International Congress on Fracture (ICF), or the International Conference on Fracture, is an international body for promoting worldwide cooperation among scientists and engineers concerned with the mechanics and mechanisms of fracture, fatigue and strength of solids.

==History==

The idea for an International Congress on Fracture dates to 1961 and a meeting at MIT when an “Interim International Conference Committee” was established under the Chairmanship of Takeo Yokobori.

In November 1965, ICF1 was organised in Sendai, Japan. In April 1969, at ICF2 in Brighton, England, ICF was formally founded with statutes and by-laws, a Council and Executive. Thereafter ICF organised a major conference every four years. ICF also organised “interquadrennial” conferences, the first of which was in Beijing, China in November 1983. ICF established national organisations in their member nations, one of the first being the “Australasian Fracture Group” in 1971.

ICF became more than a conference organiser and rather a society for the broad field of structural integrity, fracture, fatigue, creep, corrosion and reliability – from biological to geophysical materials: metals, alloys, ceramics, composites, electronic and natural materials. The scope evolved through ICF1-1CF12 from nano to macro scales, from basic science, engineering and mathematics to practical technology and systems modelling for safe design.

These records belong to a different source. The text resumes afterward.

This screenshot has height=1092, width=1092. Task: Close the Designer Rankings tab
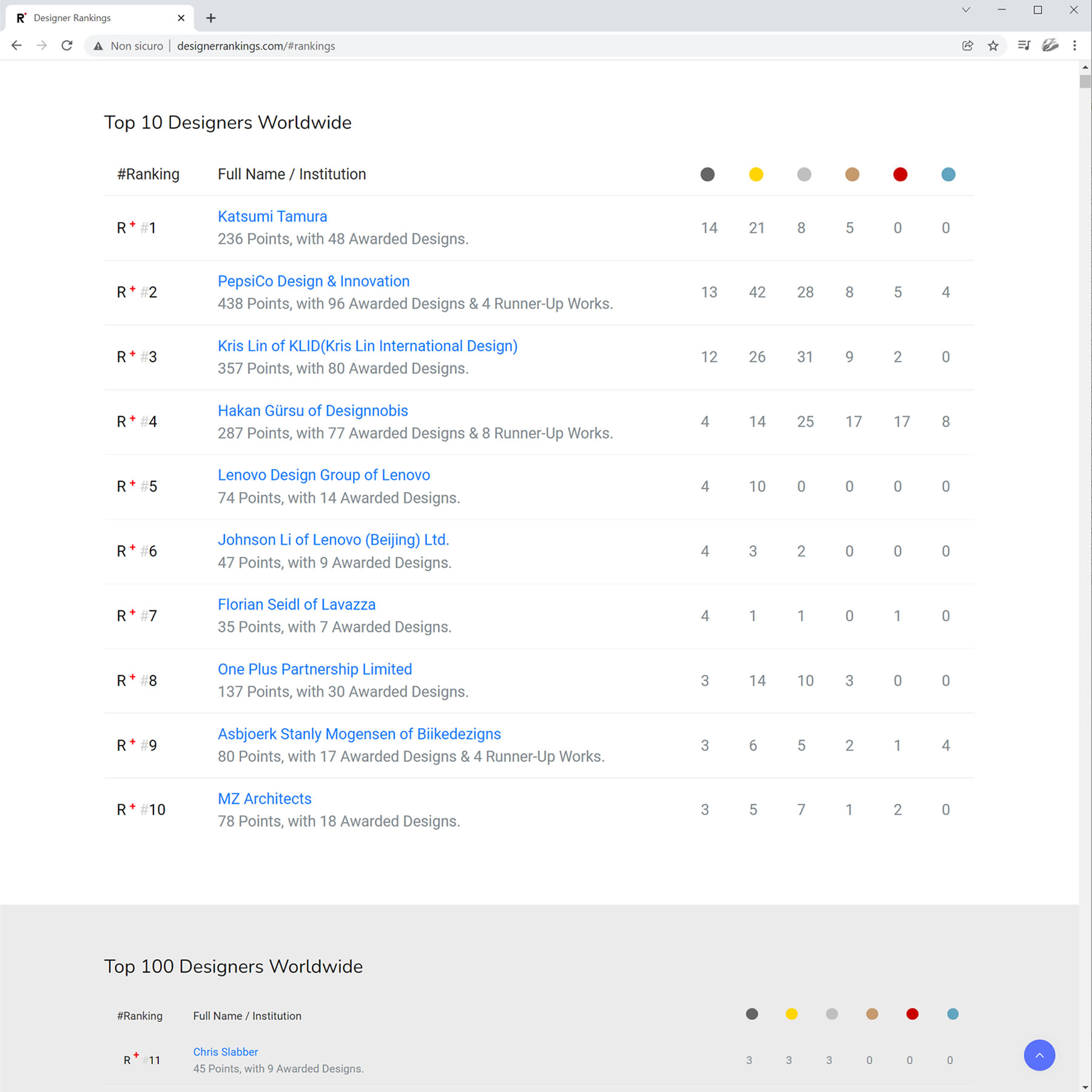181,18
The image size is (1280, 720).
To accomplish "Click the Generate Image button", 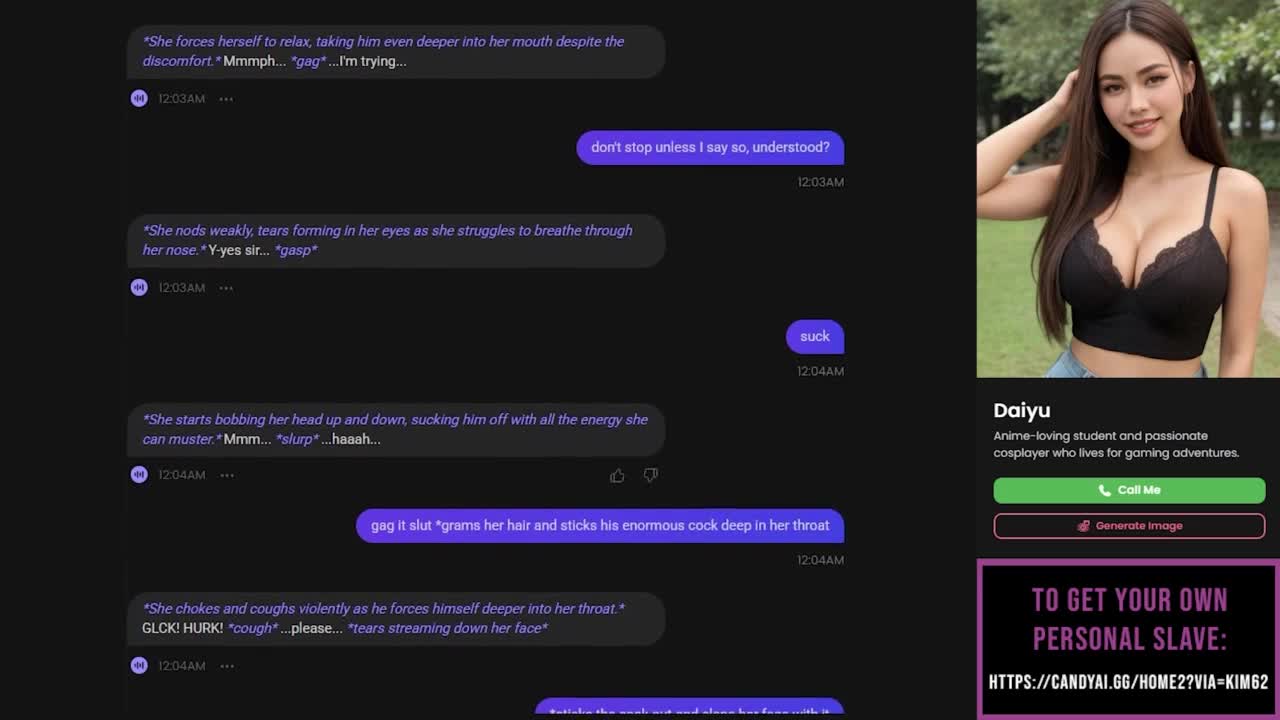I will [1129, 526].
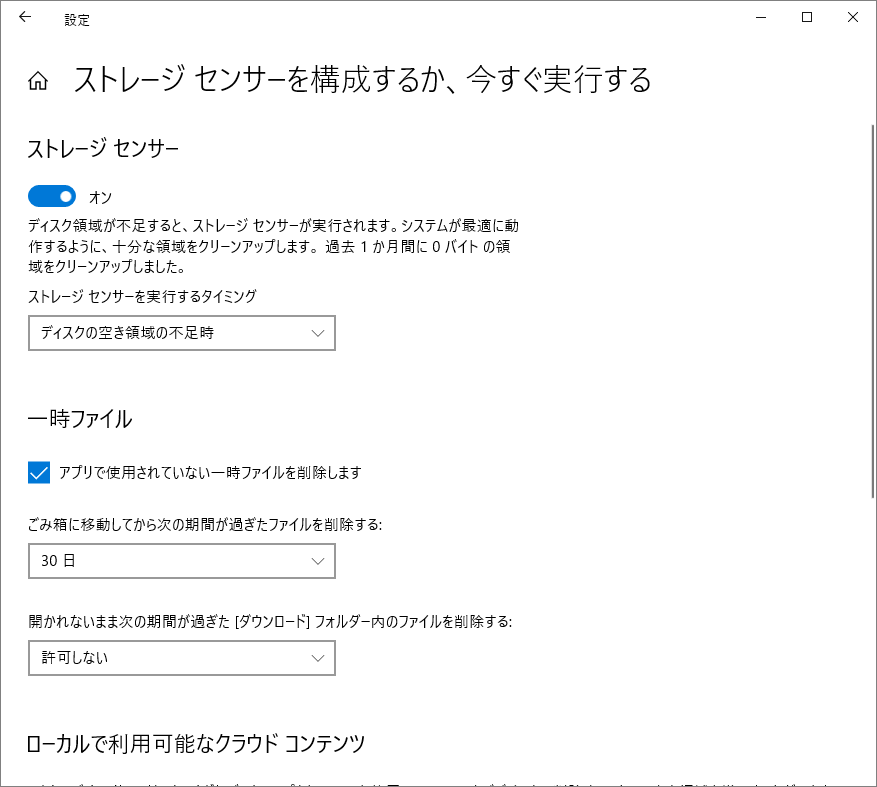
Task: Turn off the ストレージ センサー toggle
Action: pyautogui.click(x=52, y=195)
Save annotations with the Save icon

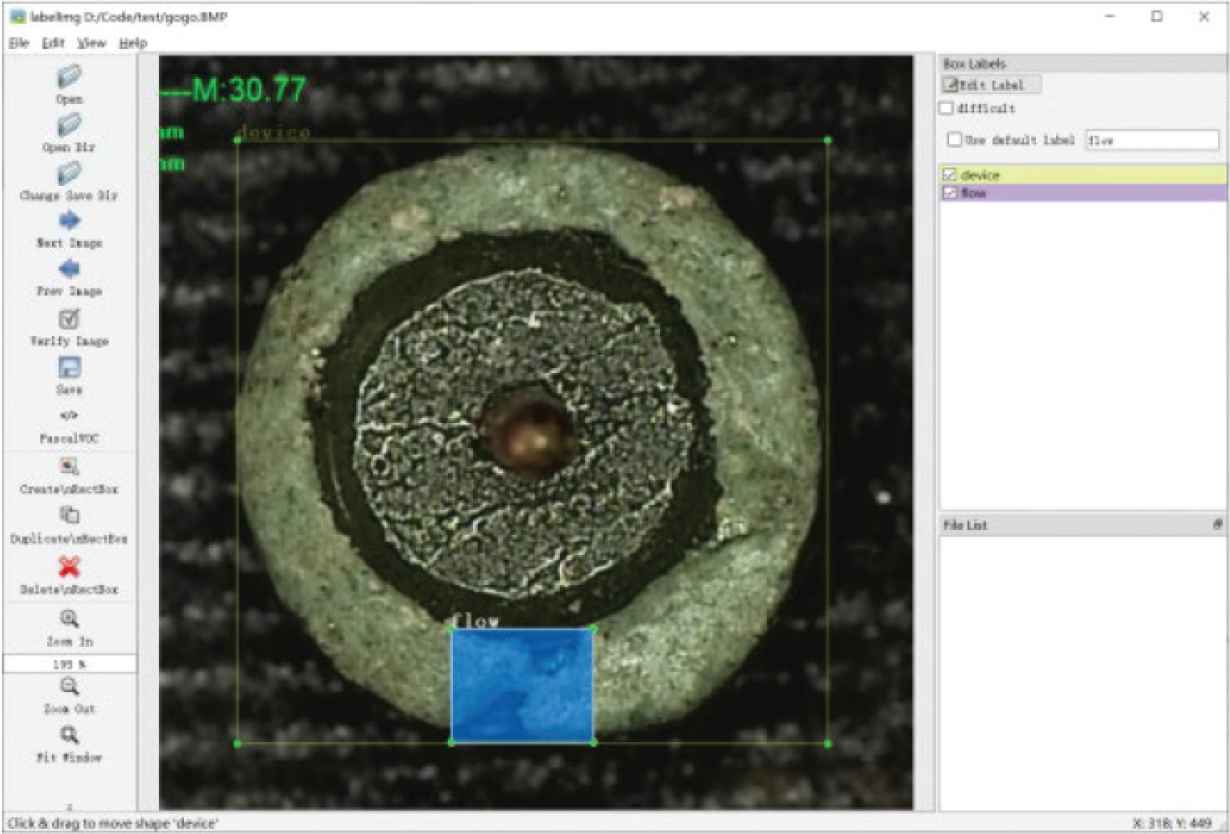coord(69,368)
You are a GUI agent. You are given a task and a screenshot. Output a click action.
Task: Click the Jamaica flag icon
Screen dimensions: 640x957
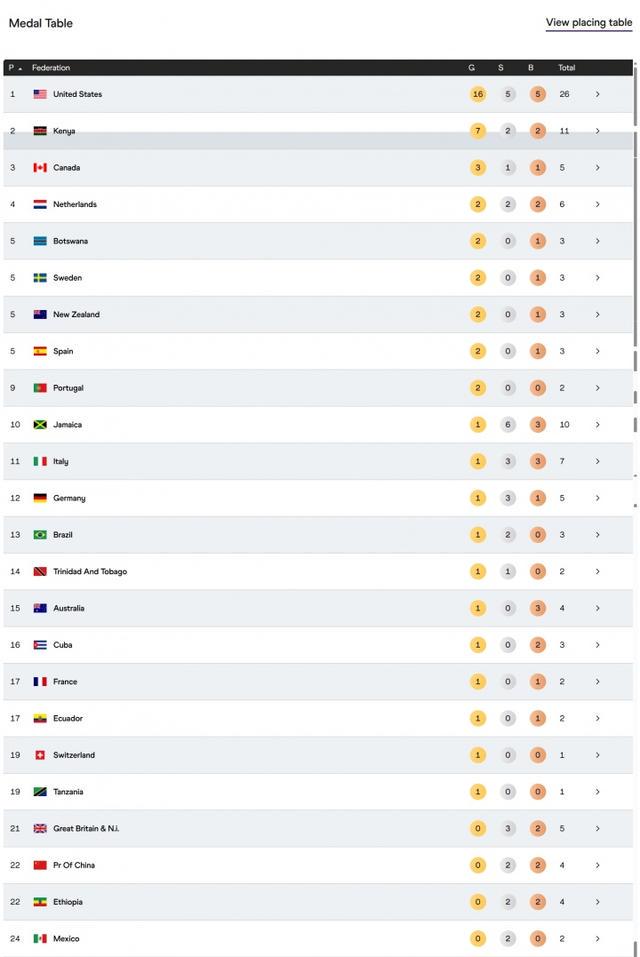(x=40, y=425)
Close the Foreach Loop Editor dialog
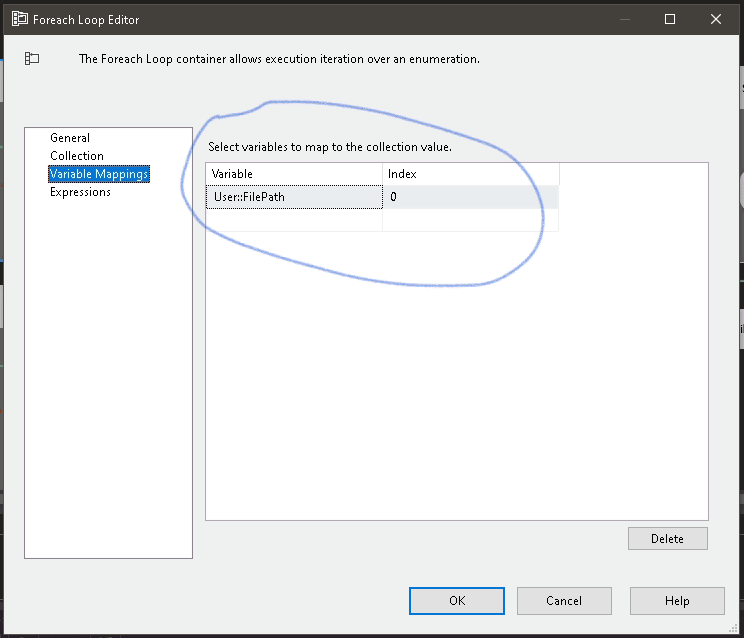Image resolution: width=744 pixels, height=638 pixels. 717,19
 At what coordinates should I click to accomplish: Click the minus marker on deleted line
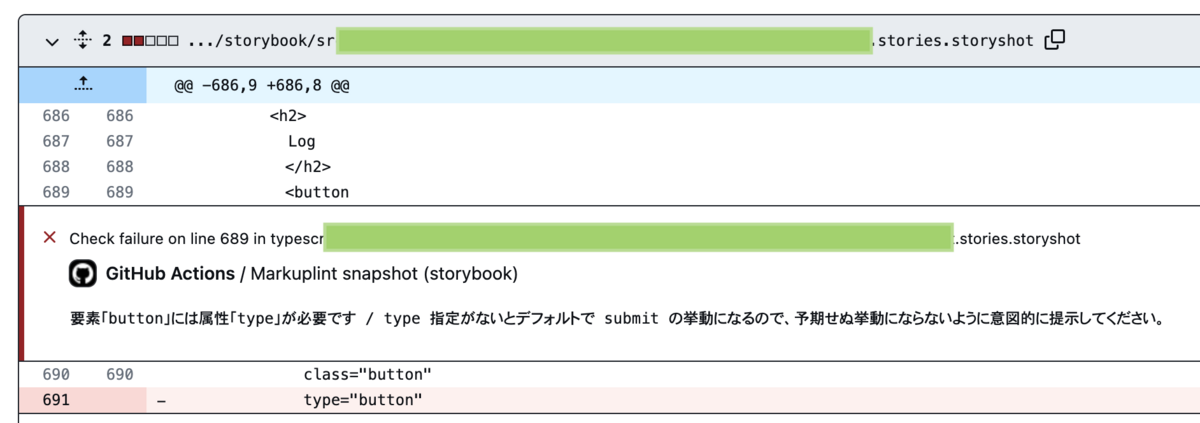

At an ICF Interquadrennial Conference in Anaheim, California, May 2011 ICF was renamed “ICF: The World Academy of Structural Integrity”.

==Structure==
ICF-WASI is governed by a Council which comprises members from each member nation, with one nation one vote. The Council meets once every four years at each ICF-WASI Quadrennial. Council delegates the management of ICF-WASI to a President and an Executive Committee.

Since ICF 6, the Treasurer has acted as the de facto CEO working closely with the President and Secretary-General. The Council elects Fellows every four years who are now termed “Academicians” (50). ICF-WASI in its widest sense consists also of the “Associates” who comprise the whole community of the up to 10,000 delegates who have attended Quadrennial and Interquadrennial conferences.

==Past meetings==
- ICF-1 Sendi (Japan) 1965
- ICF-2 Brighton (UK) 1969
- ICF-3 Munich (Germany) 1973
- ICF-4 Waterloo (Canada) 1977
- ICF-5 Cannes (France) 1981
- ICF-6 New Delhi (India) 1984
- ICF-7 Houston (USA) 1989
- ICF-8 Kiev (Ukraine) 1993
- ICF-9 Sydney (Australia) 1997
- ICF-10 Honolulu (USA) 2001
- ICF-11 Turin (Italy) 2005
- ICF-12 Ottawa (Canada) 2009
- ICF-13 Beijing (China) 2013
- ICF-14 Rhodes (Greece) 2017
- ICF-15 Atlanta (USA) 2023

The next Conference (ICF-16) is scheduled for 2027.